I LOVE Thanksgiving. It is my favorite holiday. I love the cooking, the prepping, the food, the eating. I love spending the day doing nothing but visiting with family and friends and new people that come along. I love eating leftovers for days afterward. I love it's simplicity: cook a lot of food, eat a lot of food, share it with a lot of people you love, make a lot of people happy.
This year, living in a country devoid of Thanksgiving (!) I was to supposed to spend the day attending class debates and lectures and working on papers. Instead, by an un/fortunate(?) twist of fate I get to spend it in bed with the flu. (
Dear God, this is not what I meant when I said I'd rather spend the holiday at home.) Although I must say, it has helped to ease the longing for a full Thanksgiving meal.
This is my first non-Thanksgiving Thanksgiving in, well, my entire 28 years. My childhood was filled with large and loving holiday meals at my various grandparents homes (I have an exceptionally large extended family - the 'mangrove forest' as I like to refer to it), some with two or three turkeys, dozens of pies, and a few hundred family members and friends rotating in and out of the doors. I brought the tradition to Boston with me, and have hosted/co-hosted a dinner every year for the last five years. The first year there was just three of us, and a lot of leftovers (as I insisted on cooking the traditional Thanksgiving menu in it's entirety). It grew over time and last year there were around fifty - we had to borrow tables and chairs from the church and rearrange all the furniture. It was wonderful.
Don't feel too badly for me this year. While I'm spending today sipping broth and eating soda crackers, my co-eds have given me the opportunity to host a traditional Thanksgiving Dinner the first week of December, after all the craziness of term paper and assignment deadlines has passed.

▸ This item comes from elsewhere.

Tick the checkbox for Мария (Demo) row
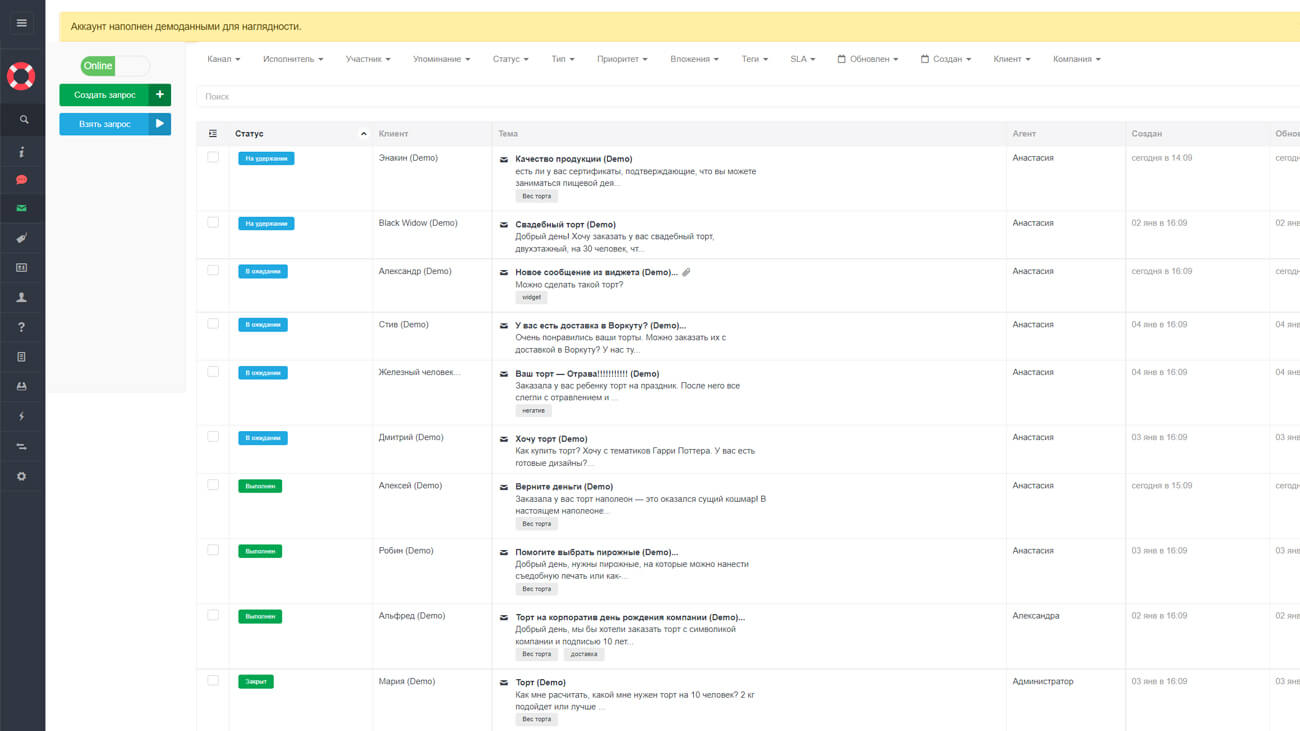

Most of them have never had a true American Thanksgiving meal and I'm very excited to share my favorite holiday with them, even if it's not on a Thursday in November.
Speaking of thanksgiving - in the voicing your gratitude sense - here are a few snapshots of life here in the UK, an experience that I am every day grateful for and which wouldn't be possible without the support of my loving family and friends.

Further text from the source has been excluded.